Responsible investment funds underperform in March
Australian and international equity funds with high responsible investment (RI) ratings underperformed their market benchmarks in the March quarter, following a rotation out of tech stocks and into energy and oil.
Top-quartile Australian equity managers in the Evergreen Responsible Investment Grading (ERIG) index returned negative 4.48% in the quarter, compared with a 9.19% rise in the S&P/ASX 200 Index.
Top-quartile international equity managers in the ERIG index returned negative 31.29% in the quarter, compared with a fall of 21.8% in the MSCI World index.
The ERIG index assigned responsible investment grades to fund managers, focusing on what a fund manager’s investment process does with respect to RI, rather than just looking at RI scores for portfolio companies.
Evergreen Ratings founder and chief executive, Angela Ashton, said fund managers with a responsible investment or environmental, social and governance (ESG) tilt tended to favour tech stocks and avoid energy, materials and energy stocks, factoring into their March underperformance.
“It is only one quarter of performance and there were unusual circumstances, with the start of the Ukraine war, supply chain bottlenecks coming out of COVID and rising inflation.

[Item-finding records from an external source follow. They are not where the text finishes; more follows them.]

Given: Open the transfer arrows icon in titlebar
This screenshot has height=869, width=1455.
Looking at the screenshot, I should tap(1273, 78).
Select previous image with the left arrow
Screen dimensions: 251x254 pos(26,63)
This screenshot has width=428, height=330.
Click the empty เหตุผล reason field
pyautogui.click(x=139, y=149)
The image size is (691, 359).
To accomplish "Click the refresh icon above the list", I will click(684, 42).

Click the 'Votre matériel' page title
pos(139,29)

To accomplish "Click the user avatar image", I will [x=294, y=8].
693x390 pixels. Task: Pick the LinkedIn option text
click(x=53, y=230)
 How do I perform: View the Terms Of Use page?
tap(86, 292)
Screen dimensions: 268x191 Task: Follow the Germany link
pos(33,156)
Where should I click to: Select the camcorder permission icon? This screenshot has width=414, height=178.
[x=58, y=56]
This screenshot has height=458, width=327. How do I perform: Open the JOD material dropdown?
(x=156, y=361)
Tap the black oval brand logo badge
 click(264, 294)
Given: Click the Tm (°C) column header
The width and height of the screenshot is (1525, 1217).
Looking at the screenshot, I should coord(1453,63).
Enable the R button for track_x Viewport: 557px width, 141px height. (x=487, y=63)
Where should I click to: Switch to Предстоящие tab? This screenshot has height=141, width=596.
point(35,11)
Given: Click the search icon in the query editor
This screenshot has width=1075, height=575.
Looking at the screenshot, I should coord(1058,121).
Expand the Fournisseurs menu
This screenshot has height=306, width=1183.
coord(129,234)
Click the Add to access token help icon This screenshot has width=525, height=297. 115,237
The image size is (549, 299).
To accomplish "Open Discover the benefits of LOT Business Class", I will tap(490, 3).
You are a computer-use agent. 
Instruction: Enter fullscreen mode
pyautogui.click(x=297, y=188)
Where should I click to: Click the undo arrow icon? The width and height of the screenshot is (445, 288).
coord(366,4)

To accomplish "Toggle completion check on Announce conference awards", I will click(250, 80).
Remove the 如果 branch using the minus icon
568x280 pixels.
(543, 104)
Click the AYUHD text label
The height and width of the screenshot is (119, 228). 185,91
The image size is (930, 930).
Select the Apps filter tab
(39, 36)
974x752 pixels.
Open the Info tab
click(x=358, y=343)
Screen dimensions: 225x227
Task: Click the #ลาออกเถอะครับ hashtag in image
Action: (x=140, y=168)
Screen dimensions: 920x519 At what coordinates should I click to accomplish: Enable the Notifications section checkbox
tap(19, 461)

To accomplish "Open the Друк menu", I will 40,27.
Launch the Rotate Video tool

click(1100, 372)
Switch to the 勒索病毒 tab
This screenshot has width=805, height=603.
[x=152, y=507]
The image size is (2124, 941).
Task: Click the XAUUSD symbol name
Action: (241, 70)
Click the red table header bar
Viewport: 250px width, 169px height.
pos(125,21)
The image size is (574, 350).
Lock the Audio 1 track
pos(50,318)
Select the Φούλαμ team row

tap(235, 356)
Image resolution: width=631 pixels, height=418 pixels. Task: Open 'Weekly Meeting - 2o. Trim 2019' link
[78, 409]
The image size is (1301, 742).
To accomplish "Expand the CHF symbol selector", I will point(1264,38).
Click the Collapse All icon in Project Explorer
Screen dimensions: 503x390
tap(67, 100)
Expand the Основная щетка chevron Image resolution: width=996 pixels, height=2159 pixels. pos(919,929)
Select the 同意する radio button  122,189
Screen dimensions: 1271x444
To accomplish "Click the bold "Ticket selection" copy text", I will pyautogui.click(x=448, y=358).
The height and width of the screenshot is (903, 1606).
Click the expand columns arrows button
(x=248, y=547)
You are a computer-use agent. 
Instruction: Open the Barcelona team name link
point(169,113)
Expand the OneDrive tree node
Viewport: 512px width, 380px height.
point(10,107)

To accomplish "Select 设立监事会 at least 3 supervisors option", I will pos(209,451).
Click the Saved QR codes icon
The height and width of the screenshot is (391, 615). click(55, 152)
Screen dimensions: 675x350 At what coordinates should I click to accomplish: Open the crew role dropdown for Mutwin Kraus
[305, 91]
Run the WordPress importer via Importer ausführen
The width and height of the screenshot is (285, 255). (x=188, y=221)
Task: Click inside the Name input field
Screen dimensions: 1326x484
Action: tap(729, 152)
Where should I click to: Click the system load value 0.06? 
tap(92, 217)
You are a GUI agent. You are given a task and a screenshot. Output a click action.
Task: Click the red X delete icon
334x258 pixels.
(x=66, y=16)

But it does highlight the fact that it is still a fairly small universe of stocks for RI managers. There are not a lot of opportunities, especially in Australia.
“Long term, we believe Australian and international RI managers will deliver superior performance but what we saw in the March quarter is that in the short term there will be some growing pains for the sector.”
The ERIG index ratings were based on seven RI capabilities: ESG integration; negative screening; norms-based screening; active ownership; positive screening; sustainability-themed investments; and impact investing.